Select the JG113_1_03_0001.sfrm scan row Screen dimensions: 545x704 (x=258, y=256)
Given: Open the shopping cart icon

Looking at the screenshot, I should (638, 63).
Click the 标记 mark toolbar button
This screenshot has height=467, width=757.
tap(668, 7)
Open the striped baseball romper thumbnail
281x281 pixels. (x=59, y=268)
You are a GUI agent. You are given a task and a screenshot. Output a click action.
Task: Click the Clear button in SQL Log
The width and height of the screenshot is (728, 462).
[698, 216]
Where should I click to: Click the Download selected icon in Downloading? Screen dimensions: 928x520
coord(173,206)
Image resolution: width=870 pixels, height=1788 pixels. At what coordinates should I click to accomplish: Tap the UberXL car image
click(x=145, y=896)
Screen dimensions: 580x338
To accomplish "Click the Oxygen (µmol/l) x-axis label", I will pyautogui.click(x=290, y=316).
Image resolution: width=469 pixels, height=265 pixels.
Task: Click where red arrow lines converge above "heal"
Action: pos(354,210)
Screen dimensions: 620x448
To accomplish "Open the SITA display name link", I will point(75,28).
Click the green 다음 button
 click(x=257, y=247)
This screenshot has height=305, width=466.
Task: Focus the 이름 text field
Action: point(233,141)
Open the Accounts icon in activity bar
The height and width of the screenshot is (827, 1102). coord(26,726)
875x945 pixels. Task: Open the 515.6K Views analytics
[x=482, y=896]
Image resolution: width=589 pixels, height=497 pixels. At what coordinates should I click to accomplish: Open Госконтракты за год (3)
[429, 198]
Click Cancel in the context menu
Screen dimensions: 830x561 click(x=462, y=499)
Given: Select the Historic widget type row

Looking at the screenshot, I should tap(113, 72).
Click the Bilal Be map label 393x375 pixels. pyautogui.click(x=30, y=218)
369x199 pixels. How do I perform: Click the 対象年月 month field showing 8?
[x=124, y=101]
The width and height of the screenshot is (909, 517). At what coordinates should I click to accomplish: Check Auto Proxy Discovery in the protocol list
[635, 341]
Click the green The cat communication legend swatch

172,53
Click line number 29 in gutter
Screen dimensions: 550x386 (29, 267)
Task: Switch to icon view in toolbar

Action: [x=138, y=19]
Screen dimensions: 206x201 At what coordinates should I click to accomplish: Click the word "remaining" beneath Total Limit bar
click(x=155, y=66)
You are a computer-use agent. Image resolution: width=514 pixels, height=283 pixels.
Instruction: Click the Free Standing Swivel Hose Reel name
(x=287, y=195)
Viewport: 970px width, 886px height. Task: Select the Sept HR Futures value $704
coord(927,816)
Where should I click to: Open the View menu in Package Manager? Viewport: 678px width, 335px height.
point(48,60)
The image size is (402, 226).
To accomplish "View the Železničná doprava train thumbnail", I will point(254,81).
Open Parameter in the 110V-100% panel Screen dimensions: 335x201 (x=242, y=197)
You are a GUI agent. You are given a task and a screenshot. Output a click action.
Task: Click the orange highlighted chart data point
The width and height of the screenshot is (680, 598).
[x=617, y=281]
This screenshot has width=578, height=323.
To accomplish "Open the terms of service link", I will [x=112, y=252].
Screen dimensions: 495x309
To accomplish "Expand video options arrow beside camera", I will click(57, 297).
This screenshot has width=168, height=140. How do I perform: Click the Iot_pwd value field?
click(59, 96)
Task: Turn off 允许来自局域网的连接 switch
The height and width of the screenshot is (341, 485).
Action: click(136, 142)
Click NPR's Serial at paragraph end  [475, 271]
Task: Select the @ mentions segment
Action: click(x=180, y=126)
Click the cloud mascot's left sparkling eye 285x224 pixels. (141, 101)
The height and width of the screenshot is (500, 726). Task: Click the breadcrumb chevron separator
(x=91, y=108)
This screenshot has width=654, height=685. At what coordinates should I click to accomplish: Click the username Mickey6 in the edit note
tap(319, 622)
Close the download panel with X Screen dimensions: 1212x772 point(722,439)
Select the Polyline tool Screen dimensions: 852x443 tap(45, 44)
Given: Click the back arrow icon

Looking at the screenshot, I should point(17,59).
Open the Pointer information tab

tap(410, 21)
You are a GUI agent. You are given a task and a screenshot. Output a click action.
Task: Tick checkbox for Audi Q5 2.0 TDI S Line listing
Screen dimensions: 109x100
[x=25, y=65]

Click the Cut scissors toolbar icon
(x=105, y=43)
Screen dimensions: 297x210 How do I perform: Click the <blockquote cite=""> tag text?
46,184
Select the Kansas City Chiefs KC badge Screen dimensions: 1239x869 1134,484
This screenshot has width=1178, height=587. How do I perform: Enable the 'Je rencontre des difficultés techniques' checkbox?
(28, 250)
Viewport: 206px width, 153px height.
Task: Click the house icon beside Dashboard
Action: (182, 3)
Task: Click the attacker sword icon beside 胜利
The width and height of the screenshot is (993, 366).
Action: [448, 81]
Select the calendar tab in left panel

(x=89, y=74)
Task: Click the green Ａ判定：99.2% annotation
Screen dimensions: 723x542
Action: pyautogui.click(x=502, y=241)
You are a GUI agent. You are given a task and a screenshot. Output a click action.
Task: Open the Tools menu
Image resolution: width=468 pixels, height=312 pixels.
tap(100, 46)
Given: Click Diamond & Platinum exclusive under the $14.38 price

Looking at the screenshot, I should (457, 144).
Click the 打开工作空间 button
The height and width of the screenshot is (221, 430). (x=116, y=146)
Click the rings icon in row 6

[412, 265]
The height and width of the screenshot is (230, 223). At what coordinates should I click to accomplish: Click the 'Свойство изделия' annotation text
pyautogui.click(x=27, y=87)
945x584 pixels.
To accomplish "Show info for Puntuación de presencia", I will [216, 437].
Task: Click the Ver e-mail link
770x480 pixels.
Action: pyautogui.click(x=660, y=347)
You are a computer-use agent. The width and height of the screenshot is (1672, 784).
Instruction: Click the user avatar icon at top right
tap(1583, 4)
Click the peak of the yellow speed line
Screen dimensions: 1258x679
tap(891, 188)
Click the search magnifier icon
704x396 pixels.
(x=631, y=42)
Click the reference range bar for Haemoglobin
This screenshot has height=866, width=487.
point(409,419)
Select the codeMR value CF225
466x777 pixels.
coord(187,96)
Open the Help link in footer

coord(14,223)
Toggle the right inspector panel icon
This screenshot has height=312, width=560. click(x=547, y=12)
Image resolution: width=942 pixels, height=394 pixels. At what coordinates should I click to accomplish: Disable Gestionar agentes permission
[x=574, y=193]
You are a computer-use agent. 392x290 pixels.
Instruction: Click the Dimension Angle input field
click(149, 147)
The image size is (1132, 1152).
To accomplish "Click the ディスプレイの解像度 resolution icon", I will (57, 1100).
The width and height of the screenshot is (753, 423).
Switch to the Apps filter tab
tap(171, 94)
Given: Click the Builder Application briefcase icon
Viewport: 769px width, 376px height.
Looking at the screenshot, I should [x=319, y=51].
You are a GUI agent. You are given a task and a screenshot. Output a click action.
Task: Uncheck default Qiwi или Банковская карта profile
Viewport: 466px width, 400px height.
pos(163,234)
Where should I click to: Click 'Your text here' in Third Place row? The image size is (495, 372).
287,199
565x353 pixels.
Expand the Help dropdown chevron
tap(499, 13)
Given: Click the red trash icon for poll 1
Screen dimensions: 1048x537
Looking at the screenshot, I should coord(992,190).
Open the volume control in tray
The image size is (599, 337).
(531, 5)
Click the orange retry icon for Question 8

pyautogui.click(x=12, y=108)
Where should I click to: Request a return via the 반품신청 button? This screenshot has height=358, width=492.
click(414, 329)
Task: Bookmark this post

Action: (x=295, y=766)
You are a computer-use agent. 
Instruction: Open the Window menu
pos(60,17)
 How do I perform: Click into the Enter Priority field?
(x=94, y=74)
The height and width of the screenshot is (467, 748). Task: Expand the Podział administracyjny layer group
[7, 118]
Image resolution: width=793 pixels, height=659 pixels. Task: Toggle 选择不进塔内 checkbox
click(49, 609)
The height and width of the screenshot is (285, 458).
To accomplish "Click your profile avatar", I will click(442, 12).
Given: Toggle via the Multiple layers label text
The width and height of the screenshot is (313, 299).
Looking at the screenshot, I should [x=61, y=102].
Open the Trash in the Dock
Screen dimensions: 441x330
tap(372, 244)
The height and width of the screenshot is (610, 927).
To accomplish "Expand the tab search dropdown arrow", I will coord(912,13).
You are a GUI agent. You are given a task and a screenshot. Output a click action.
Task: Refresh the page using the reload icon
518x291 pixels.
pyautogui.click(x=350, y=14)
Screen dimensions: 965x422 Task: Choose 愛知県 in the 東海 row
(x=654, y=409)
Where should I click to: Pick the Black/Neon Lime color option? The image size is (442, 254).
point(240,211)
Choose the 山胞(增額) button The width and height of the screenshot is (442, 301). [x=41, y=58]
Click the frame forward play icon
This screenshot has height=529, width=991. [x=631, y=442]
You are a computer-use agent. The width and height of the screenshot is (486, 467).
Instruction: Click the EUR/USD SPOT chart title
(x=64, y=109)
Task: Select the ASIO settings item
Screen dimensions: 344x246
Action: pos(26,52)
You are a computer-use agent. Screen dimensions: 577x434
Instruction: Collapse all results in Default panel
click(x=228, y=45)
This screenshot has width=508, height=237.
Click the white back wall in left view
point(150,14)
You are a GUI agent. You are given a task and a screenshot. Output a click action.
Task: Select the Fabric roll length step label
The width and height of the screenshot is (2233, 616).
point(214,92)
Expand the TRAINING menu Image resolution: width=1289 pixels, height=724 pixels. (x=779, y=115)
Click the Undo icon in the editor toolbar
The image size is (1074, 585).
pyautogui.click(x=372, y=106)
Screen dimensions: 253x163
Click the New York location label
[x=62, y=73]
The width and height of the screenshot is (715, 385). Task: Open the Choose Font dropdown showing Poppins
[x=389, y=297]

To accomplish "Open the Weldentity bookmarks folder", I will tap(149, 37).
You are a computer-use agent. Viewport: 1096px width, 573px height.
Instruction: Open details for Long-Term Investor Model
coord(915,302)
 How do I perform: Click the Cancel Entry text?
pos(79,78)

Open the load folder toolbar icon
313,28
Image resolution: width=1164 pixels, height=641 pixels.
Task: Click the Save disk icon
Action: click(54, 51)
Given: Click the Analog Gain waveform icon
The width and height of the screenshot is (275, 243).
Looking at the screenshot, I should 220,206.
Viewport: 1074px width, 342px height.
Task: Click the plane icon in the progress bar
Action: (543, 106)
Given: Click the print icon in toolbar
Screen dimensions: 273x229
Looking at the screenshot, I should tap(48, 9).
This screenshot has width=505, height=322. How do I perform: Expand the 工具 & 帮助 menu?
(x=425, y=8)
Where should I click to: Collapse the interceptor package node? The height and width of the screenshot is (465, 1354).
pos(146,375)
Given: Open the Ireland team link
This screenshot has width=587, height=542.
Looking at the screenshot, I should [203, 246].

# # # # #

**Task description:**
In your answer, include only the lines above starting at the line that holds "Given: Click the back arrow icon" and ending at the line that holds "Task: Click the attacker sword icon beside 胜利", copied exactly.

**Solution to the exercise:**
Given: Click the back arrow icon

Looking at the screenshot, I should point(17,59).
Open the Pointer information tab

tap(410, 21)
You are a GUI agent. You are given a task and a screenshot. Output a click action.
Task: Tick checkbox for Audi Q5 2.0 TDI S Line listing
Screen dimensions: 109x100
[x=25, y=65]

Click the Cut scissors toolbar icon
(x=105, y=43)
Screen dimensions: 297x210 How do I perform: Click the <blockquote cite=""> tag text?
46,184
Select the Kansas City Chiefs KC badge Screen dimensions: 1239x869 1134,484
This screenshot has width=1178, height=587. How do I perform: Enable the 'Je rencontre des difficultés techniques' checkbox?
(28, 250)
Viewport: 206px width, 153px height.
Task: Click the house icon beside Dashboard
Action: (182, 3)
Task: Click the attacker sword icon beside 胜利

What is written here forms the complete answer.